- Tugas Latihan 1
Ulangi persis bagian teks tentang waktu shalat di bawah ini, semuanya dari "Ayat tersebut di" hingga "kepada Allah swt.".

-------

Sesungguhnya shalat itu adalah fardhu yang ditentukan waktunya atas orang-orang yang beriman. (QS. an-Nisa: 103).
Ayat tersebut di atas mengindikasikan bahwa kewajiban menjalankan ibadah shalat atas orang muslim disertai kewajiban mengetahui waktu. Ini berarti belajar tentang waktu di bumi ini hukumnya adalah wajib. Itulah pesan yang di bawa oleh ayat tersebut.
Berdasarkan nash al-Qur’an dan Hadits tidak dijelaskan secara tegas dan gamblang mengenai batasan-batasan waktu, hanya dikemukakan bahwa waktu itu penting, sebagai bagian dari kehidupan manusia dalam beribadah kepada Allah swt.

-------

- Tugas Latihan 2
Nyatakan sebagai CSV dua kolom, permintaan dan jawaban, hanya baris masukan di bawah ini, semuanya dari baris yang memuat "The height and width of the screenshot is (637, 1170)." hingga baris yang memuat "click(229, 237)", termasuk kedua baris itu. Buat satu baris CSV untuk setiap permintaan, dengan tiap isian diapit tanda kutip dan jeda baris di dalamnya diganti spasi.

- Baris Masukan
-------

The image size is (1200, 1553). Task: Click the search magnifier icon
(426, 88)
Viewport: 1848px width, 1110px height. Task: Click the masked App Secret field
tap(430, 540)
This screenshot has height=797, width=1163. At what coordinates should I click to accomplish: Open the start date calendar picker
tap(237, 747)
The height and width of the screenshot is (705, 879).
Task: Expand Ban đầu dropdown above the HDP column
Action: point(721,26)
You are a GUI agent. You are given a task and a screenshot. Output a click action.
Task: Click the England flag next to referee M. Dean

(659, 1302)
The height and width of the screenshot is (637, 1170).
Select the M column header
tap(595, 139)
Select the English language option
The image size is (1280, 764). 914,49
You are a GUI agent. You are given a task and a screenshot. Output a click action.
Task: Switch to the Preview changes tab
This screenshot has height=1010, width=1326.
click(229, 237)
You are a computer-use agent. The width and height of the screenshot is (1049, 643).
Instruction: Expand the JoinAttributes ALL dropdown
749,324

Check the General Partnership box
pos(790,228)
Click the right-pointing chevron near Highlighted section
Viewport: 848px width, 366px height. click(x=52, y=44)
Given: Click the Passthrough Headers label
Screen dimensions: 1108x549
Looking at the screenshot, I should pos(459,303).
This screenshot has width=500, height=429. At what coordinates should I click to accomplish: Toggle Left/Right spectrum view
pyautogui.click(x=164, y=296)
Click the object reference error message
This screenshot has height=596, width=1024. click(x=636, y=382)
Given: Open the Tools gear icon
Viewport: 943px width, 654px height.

-------

- Keluaran Benar 1
Ayat tersebut di atas mengindikasikan bahwa kewajiban menjalankan ibadah shalat atas orang muslim disertai kewajiban mengetahui waktu. Ini berarti belajar tentang waktu di bumi ini hukumnya adalah wajib. Itulah pesan yang di bawa oleh ayat tersebut.
Berdasarkan nash al-Qur’an dan Hadits tidak dijelaskan secara tegas dan gamblang mengenai batasan-batasan waktu, hanya dikemukakan bahwa waktu itu penting, sebagai bagian dari kehidupan manusia dalam beribadah kepada Allah swt.

- Keluaran Benar 2
permintaan,jawaban
"The height and width of the screenshot is (637, 1170). Select the M column header","tap(595, 139)"
"Select the English language option","The image size is (1280, 764). 914,49"
"You are a GUI agent. You are given a task and a screenshot. Output a click action. Task: Switch to the Preview changes tab This screenshot has height=1010, width=1326.","click(229, 237)"